I am working on a dataset showing the number of birds at each site in two baseline studies 1 & 2. I have data for birds at each site for 20 days for each baseline. I wanted to find out which site has the highest number of birds in each baseline. I used Kruskal - Wallis test since the data isn't normally distributed and then pair-wise wilcox test to find the compare the sites. Is this a correct approach? I also have the data for number of birds on ground and on air at each site. I want to test if there is any significant difference between ground counts vs air counts. Which test is the best way to go about it?
1 Answers
If you have more than 2 sites represented (which you have implied) then I agree with your use of Kurskall-Wallis and Wilcox pairwise comparisons with DV being sites and IV being number of birds. To double check your normality assumption consider using a histogram and/or Q-Q plot to visually aid.
As for your second round of testing on air vs ground birds:
You could isolate the sites and do an independent samples t-test (or equivalent robust method) between ground and air through the days, for each site. So say you had 20 days worth of data, you'd have 20 observations of both air and ground counts and you could compare those counts.

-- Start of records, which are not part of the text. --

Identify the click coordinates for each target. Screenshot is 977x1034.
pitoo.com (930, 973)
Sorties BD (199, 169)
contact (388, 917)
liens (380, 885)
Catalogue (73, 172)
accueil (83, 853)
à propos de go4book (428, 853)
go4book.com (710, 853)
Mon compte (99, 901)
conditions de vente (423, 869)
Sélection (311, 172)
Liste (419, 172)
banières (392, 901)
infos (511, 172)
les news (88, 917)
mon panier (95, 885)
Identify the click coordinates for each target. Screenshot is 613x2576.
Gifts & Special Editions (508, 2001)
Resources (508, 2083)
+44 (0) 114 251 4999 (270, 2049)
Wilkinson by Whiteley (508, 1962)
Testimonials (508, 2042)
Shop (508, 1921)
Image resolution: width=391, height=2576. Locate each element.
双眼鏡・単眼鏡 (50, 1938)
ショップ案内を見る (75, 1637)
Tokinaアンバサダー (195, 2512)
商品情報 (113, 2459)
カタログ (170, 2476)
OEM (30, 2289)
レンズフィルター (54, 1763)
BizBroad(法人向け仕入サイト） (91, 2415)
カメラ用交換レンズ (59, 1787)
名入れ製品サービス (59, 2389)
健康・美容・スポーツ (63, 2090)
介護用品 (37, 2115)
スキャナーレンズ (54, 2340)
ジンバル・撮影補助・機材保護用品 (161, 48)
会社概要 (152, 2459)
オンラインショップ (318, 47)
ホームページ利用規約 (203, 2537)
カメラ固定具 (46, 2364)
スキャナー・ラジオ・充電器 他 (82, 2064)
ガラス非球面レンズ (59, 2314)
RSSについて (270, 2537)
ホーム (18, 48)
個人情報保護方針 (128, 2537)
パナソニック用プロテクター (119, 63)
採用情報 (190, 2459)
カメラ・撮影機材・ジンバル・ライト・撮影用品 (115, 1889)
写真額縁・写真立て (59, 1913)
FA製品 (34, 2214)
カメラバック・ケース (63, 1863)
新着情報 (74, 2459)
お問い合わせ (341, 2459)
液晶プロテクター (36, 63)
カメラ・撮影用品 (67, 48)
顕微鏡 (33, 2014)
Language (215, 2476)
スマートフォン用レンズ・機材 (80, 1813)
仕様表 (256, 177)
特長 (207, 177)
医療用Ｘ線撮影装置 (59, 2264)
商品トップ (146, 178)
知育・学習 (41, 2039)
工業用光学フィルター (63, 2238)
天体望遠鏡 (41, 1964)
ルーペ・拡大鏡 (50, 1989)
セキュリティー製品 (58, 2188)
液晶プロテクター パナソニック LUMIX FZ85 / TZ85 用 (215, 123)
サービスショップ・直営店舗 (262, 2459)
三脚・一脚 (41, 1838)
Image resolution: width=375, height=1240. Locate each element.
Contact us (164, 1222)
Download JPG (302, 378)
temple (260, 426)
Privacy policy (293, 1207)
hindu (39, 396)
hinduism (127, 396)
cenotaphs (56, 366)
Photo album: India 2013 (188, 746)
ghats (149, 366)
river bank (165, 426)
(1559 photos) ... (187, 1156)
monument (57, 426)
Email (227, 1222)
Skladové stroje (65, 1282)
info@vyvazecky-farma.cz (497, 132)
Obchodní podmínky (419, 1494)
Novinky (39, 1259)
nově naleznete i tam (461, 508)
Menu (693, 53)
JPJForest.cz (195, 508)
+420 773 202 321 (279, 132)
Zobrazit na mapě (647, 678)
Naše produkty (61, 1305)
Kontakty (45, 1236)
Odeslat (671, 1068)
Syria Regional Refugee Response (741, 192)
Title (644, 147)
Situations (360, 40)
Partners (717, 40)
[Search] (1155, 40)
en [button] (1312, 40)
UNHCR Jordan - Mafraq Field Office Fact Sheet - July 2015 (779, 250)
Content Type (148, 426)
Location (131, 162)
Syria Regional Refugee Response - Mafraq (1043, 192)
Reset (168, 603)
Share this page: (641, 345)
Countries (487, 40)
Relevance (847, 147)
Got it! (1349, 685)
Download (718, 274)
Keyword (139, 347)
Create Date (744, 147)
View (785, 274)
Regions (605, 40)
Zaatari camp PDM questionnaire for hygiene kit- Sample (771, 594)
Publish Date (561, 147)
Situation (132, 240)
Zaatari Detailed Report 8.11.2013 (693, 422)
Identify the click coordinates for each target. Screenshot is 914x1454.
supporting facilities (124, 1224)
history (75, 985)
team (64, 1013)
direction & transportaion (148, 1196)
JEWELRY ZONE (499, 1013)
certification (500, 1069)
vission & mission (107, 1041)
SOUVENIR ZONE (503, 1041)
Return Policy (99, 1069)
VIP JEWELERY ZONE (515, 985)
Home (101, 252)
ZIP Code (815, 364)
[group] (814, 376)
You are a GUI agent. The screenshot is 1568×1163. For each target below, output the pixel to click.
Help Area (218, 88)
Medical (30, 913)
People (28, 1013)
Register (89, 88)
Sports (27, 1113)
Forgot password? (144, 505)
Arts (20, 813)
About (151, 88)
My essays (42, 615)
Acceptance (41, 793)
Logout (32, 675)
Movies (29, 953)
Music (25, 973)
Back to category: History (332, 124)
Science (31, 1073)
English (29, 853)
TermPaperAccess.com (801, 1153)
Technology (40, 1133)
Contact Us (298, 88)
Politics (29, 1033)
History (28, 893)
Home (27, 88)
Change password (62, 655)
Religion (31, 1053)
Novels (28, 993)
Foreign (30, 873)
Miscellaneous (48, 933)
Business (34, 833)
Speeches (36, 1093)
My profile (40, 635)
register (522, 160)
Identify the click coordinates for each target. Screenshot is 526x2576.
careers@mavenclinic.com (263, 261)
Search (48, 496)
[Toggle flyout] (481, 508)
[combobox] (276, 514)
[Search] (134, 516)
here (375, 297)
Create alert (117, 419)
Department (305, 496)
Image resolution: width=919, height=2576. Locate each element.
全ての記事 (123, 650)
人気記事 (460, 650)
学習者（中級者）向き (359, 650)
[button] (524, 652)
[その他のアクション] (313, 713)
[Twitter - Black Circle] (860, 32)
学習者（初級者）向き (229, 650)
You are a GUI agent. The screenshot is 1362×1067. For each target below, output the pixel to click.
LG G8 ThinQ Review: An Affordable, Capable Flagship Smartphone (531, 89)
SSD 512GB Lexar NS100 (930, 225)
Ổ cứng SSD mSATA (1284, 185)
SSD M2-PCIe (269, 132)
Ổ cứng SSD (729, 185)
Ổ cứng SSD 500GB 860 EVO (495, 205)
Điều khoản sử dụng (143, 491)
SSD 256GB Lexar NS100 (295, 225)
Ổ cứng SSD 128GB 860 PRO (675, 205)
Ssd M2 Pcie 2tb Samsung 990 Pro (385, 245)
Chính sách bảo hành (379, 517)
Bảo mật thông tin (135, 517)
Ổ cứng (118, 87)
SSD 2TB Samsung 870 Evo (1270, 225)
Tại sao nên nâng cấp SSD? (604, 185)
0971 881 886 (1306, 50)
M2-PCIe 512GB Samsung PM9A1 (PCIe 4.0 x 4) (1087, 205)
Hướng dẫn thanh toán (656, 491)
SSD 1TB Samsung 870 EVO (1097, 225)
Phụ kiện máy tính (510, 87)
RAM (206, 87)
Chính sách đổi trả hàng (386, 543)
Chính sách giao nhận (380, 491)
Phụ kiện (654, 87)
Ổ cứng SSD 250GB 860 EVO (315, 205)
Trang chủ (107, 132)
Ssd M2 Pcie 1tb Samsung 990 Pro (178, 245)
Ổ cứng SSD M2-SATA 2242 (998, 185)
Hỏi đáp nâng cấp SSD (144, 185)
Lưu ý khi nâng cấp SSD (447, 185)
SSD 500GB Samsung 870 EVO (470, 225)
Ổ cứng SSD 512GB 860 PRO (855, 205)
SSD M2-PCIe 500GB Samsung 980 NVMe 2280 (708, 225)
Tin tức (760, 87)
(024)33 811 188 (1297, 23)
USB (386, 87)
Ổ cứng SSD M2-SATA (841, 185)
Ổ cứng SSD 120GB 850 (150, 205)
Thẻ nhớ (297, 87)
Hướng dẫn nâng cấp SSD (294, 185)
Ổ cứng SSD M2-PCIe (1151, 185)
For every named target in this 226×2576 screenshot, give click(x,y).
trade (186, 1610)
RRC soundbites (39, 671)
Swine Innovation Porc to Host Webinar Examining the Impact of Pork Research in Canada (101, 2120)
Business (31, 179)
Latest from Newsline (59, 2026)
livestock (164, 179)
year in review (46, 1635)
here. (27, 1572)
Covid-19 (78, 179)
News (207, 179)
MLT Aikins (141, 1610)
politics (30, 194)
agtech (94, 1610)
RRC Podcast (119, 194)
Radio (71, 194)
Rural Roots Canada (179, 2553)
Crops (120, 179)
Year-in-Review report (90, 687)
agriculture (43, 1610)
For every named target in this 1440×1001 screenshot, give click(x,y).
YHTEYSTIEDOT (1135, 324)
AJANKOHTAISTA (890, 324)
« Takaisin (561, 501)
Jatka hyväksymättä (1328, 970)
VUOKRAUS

Depending on the number of sites, you could total the number of air and ground bird at each site throughout the days and use each site as an observation. Therefore, if you had 10 sites you'd have 10 observations of both air and ground total counts. Similar to above, you could use and independent-samples t-test or another non-parametric method.
Based on your description I believe you may be able to do a two-way ANOVA, with site and status (ground vs air) being your IVs and counts being your DV. I've seen permutation discussed as a recommended robust strategy for this. See this answer
Of course you should consider which of these methods is most valuable to answer your specific research question regarding ground and flying birds.